闇バイトをきっかけに加害者になる。警察庁によると、もっとも多く見られる基本的なパターンがまず、SNSで「高額報酬」などと検索し、応募。 すると、犯行グループから連絡が入り匿名性の高いアプリでやり取りを求められます。そこで身分証明書など、個人情報を求められ、送信。 犯罪行為の加担を拒否すれば、個人情報をもとに脅迫され、従わざるを得ないといった流れです。 「1回出るだけで3万円もらえるバイトがあります。
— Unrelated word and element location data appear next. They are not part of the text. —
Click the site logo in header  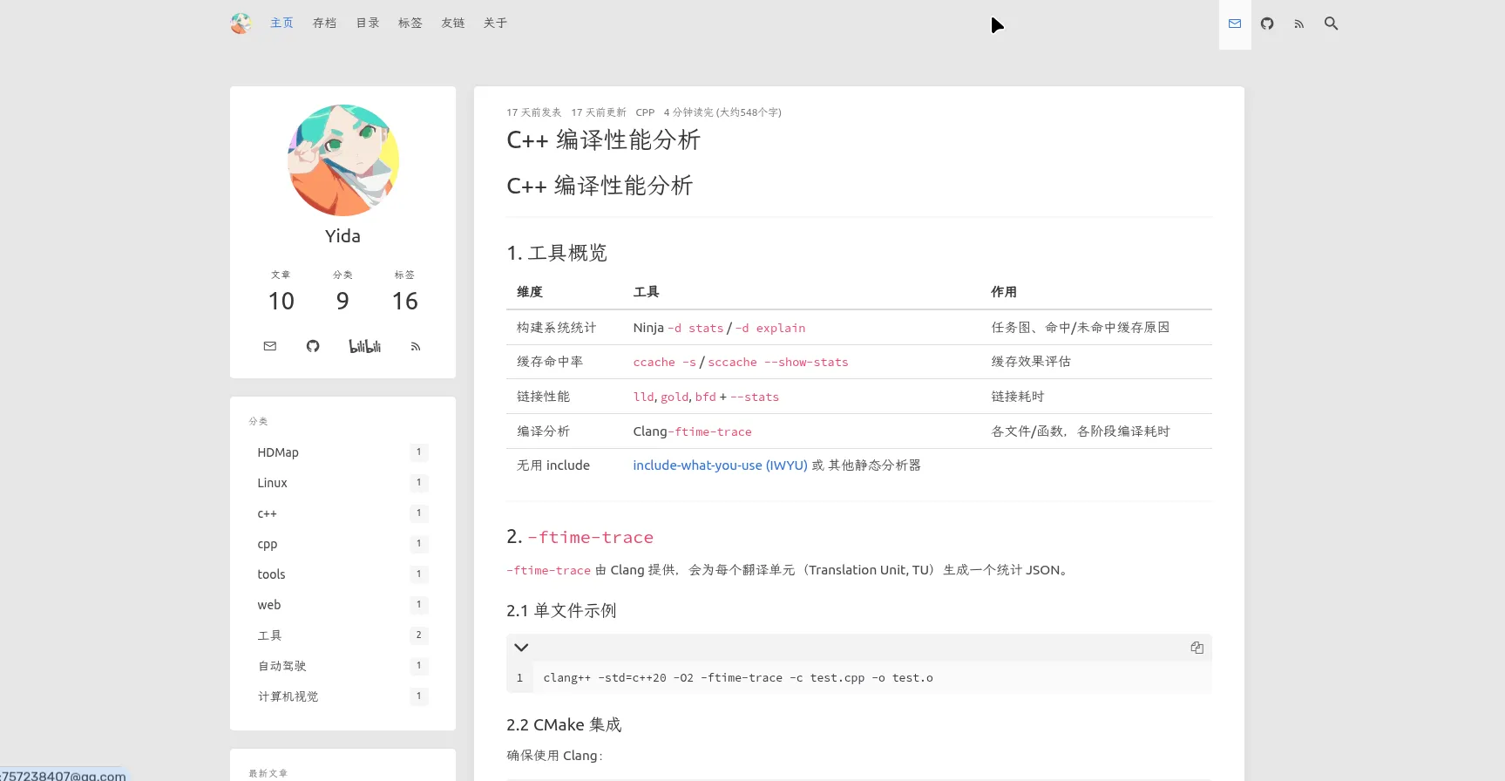pyautogui.click(x=241, y=24)
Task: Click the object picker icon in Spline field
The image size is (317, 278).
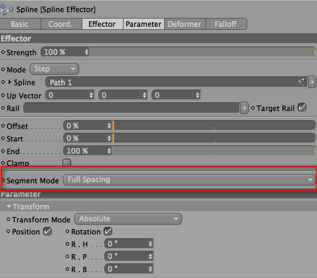Action: pyautogui.click(x=302, y=82)
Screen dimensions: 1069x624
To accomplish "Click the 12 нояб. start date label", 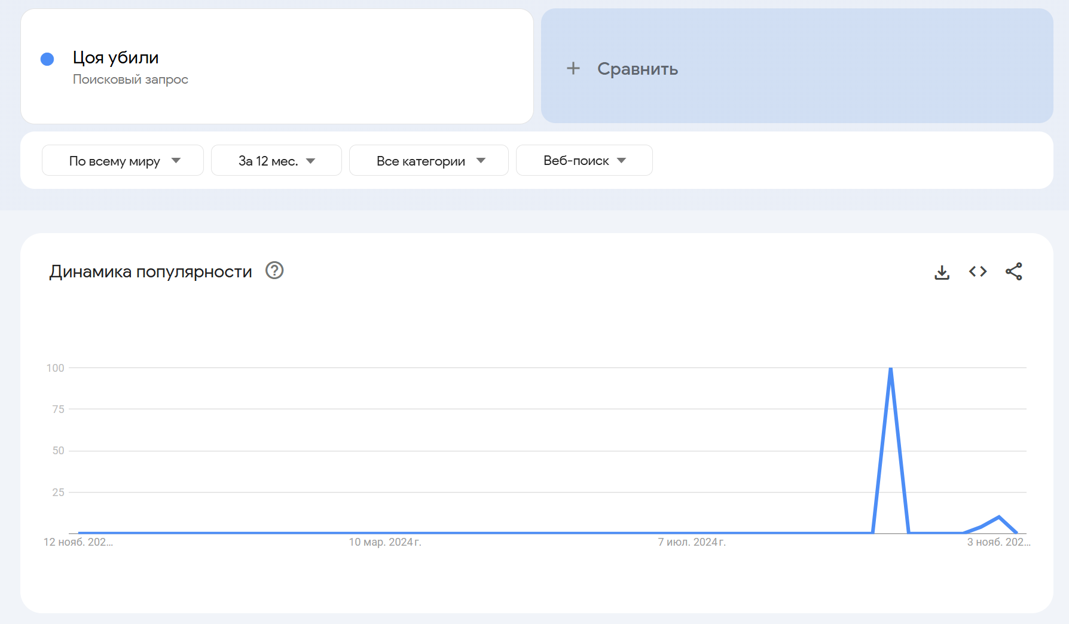I will pyautogui.click(x=78, y=542).
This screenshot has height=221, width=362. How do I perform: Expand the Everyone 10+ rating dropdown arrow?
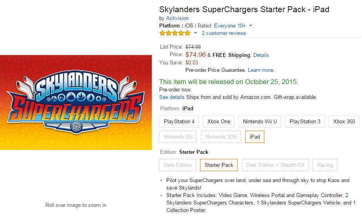pyautogui.click(x=251, y=26)
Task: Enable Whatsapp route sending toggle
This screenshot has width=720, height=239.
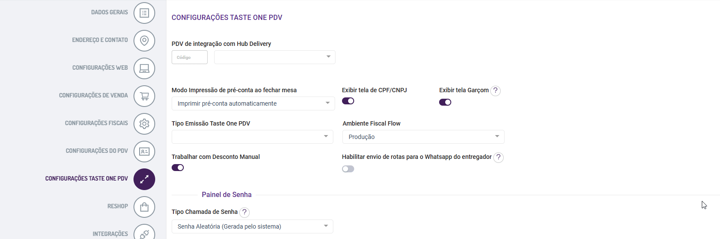Action: pyautogui.click(x=348, y=169)
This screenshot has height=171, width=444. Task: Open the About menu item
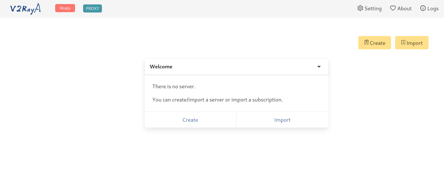(404, 8)
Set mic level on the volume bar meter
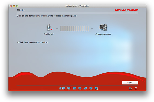The height and width of the screenshot is (102, 154). (x=75, y=29)
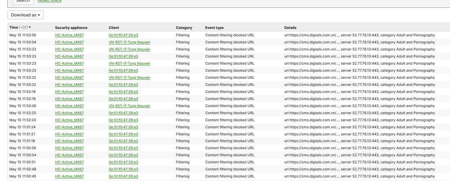Click the Category column header
The width and height of the screenshot is (450, 181).
(x=184, y=28)
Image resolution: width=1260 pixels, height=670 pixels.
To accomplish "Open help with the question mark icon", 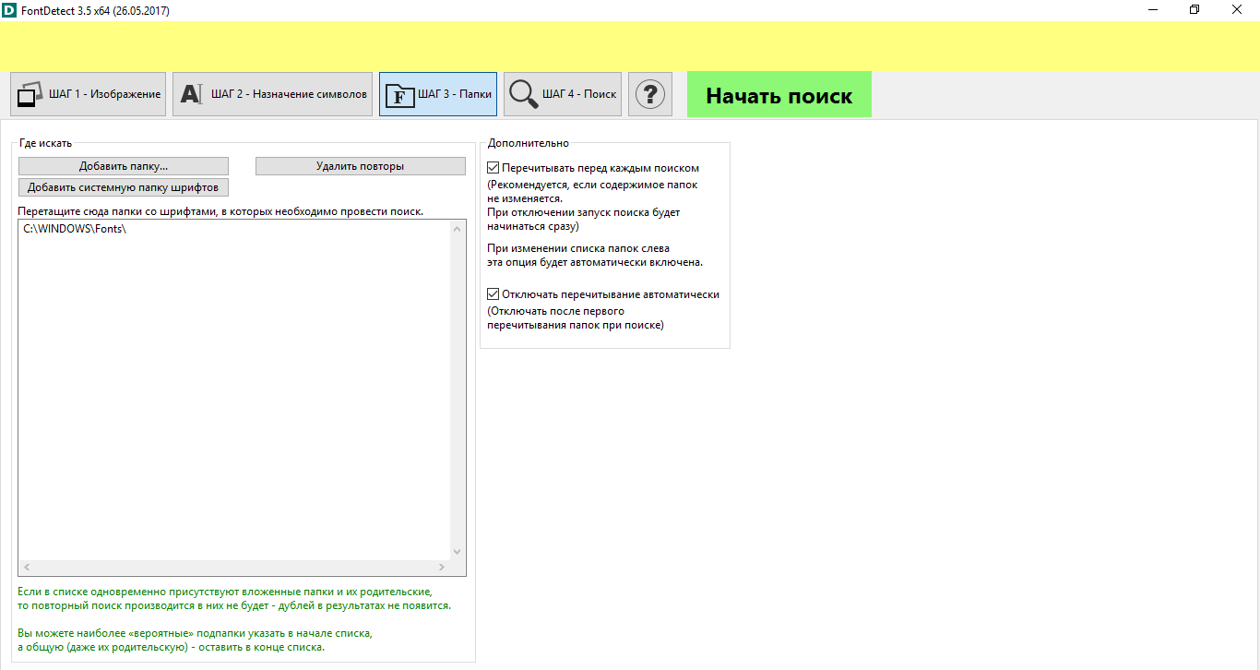I will (x=650, y=94).
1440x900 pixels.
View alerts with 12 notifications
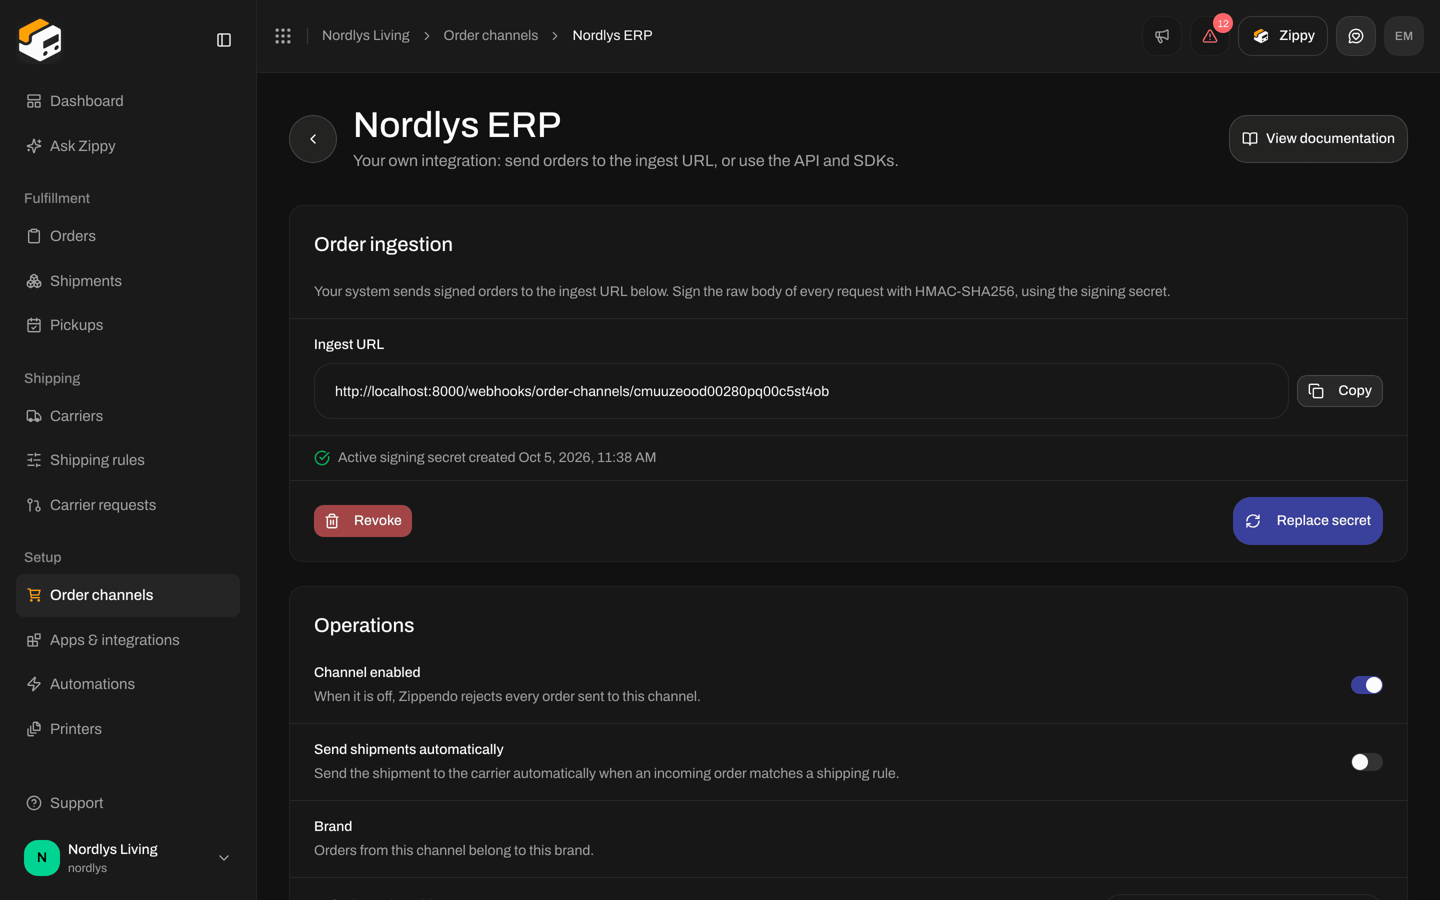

やりますか?」 実際に、渋谷さんが関わる16歳の少年のスマホにかかってきた電話の内容です。 NPO法人陽和の理事長 渋谷幸靖さん: 「渋谷さん、いいバイトが見つかりました」って喜んで報告してくれたんです。弁護士のお客さんのところに行って、お金を集金してくる、そこはスーツも全部用意してくれるから僕でもできるんですって。それって受け子や出し子じゃないのって。 自身の経験をもとに、若者の支援にあたる渋谷さん。更生のきっかけは罪を犯して逮捕され、留置所にいたときに面会に来てくれた、母親だったといいます。 NPO法人陽和の理事長 渋谷幸靖さん: 悲しむような母親を1人でも減らすことが、自分にできる唯一の償いなのかなと思って。 渋谷さんは、講演会などで全国を回り、SNSから犯罪とつながらないため必要なことは何なのか考えてもらうきっかけ作りも行っています。 闇バイトを通じて加害者にならないためには、違う世代、違う考えの人との触れ合いが大事だと考えています。 NPO法人陽和の理事長 渋谷幸靖さん: 自分の本音を相談できるような大人が1人でもいれば、未然に防ぐことができたりとか、いろんな相談をできたと思うんですね。子供が本音で(闇バイトなど)の話ができるような親子関係っていう本当に身近なところから始まっていく。